IPRとの禁反言により査定系再審査を破棄したUSPTOの決定について行政手続法に基づく審理が可能と判断した事例

CAFC判決 2022年2月24日
Alarm.com Incorporated v. Hirshfeld

[経緯]

 Alarm.com Incorporated(A社)は,Vivint, Inc.(V社)の保有する3件の特許に対してIPRを請願した。PTABは,いずれの特許も一部クレームは有効と判断した。
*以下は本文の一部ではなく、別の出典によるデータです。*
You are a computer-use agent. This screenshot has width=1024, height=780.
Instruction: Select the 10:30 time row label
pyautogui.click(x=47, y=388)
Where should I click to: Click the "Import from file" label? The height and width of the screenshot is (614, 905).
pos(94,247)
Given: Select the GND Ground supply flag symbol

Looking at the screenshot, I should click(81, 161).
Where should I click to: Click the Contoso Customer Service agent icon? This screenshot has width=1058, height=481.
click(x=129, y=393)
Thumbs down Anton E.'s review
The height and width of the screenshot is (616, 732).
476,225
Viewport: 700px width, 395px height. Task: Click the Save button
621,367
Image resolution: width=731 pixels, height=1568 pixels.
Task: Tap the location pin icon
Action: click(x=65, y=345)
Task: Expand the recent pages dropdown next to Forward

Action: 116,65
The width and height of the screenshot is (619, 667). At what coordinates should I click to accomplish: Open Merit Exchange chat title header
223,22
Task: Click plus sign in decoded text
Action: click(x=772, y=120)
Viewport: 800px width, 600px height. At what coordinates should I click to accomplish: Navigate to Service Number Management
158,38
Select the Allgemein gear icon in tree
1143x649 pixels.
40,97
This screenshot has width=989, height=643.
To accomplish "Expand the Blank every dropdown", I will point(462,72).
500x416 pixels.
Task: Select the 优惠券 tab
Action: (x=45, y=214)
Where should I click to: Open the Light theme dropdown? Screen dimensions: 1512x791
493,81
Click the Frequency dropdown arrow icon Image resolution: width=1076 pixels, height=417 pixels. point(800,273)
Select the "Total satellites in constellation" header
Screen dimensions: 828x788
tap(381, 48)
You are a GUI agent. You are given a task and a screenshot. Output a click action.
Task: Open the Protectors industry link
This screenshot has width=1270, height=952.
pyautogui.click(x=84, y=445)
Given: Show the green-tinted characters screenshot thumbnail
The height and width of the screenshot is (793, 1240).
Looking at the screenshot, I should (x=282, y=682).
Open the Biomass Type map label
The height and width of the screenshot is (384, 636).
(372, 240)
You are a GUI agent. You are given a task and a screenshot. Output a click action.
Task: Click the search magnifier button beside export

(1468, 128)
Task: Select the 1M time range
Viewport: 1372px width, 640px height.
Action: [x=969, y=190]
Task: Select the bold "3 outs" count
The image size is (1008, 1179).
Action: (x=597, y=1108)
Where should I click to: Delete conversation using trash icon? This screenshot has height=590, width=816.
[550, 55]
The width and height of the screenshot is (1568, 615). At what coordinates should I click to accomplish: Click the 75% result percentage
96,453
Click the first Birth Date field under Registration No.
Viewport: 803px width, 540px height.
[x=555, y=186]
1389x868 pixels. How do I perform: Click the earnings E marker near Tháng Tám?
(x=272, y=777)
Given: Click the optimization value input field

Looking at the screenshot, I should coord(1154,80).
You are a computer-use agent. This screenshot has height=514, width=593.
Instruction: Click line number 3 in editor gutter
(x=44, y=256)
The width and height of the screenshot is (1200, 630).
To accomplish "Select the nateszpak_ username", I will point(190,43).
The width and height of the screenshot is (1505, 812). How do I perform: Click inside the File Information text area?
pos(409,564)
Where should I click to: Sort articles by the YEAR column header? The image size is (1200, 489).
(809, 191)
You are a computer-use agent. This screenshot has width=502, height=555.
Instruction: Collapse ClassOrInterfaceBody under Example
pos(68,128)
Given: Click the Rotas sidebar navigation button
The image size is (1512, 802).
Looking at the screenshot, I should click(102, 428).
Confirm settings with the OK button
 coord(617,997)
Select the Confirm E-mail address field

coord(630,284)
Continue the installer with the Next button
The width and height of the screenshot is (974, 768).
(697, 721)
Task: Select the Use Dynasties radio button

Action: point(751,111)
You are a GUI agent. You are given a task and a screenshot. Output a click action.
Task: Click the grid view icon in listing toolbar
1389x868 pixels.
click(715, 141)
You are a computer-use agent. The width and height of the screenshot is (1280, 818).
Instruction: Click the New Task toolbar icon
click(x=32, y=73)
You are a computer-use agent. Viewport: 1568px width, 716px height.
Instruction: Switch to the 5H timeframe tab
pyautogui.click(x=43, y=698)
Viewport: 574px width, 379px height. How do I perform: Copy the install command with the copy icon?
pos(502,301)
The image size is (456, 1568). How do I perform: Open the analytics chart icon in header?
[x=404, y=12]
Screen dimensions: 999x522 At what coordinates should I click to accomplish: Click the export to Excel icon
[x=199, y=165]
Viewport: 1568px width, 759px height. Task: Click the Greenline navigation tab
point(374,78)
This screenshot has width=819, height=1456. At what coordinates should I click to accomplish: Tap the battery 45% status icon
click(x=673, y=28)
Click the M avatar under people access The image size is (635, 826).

その後A社は,IPRで有効とされたクレームに対し,IPRとは異なる理由で査定系再審査を請求したが,USPTO長官は「特許性に関する実質的な新しい疑問」について言及することなく,先行するIPRとの禁反言に基づき査定系再審査を破棄した。A社は,USPTOを相手取り,行政手続法に基づき査定系再審査の破棄決定の審理を地裁に求めた。地裁は,禁反言による破棄決定の審理は,査定系再審査に関連する法制度全体から考えると請求することができないとして,A社の訴えを却下した。A社はCAFCに控訴した。  

[CAFCの判断]

 CAFCは,地裁の判決を棄却し,CAFCの意見に準じた更なる手続きを行うよう差し戻した。
CAFCは,法律が司法による審理を排除するか否かを判断する際には,審理が可能との「強力な推定」を適用する。審理が可能との推定は,「明確で説得力のある示唆」によってのみ覆されるという基準を示した。CAFCは,この基準において,禁反言により破棄された査定系再審査の審理が法律により排除されるか否かを検討した。
 CAFCは,司法による審理を明示的に排除する査定系再審査に関連する法律は,特許法303条(c)のみであると指摘した。特許法303条(c)には特許性に関する実質的な新しい疑問が提起されていないという決定が最終的であり,不服申し立てできないことが定められている。その上で,特許法303条(c)の適用範囲が限定的であると判断された最高裁判例を複数引用し,禁反言による決定は特許法303条(c)の範囲外であり,審理の請求は可能とした。
 一方,USPTOは,特許法306条とそれに関連する規定が「再審査における特許性に不利な決定の審理をする権利を特許権者のみに積極的に付与している」という理由で,再審査請求人によるいかなる種類の審理の可能性も黙示的に排除されるとする等と主張した。しかし,CAFCはこれらの主張は,いずれも審理が可能との「強力な推定」を覆すのに十分ではないとした。
 これらのことから,CAFCは,禁反言による決定に対する審理はA社にとって請求可能であると結論付けた。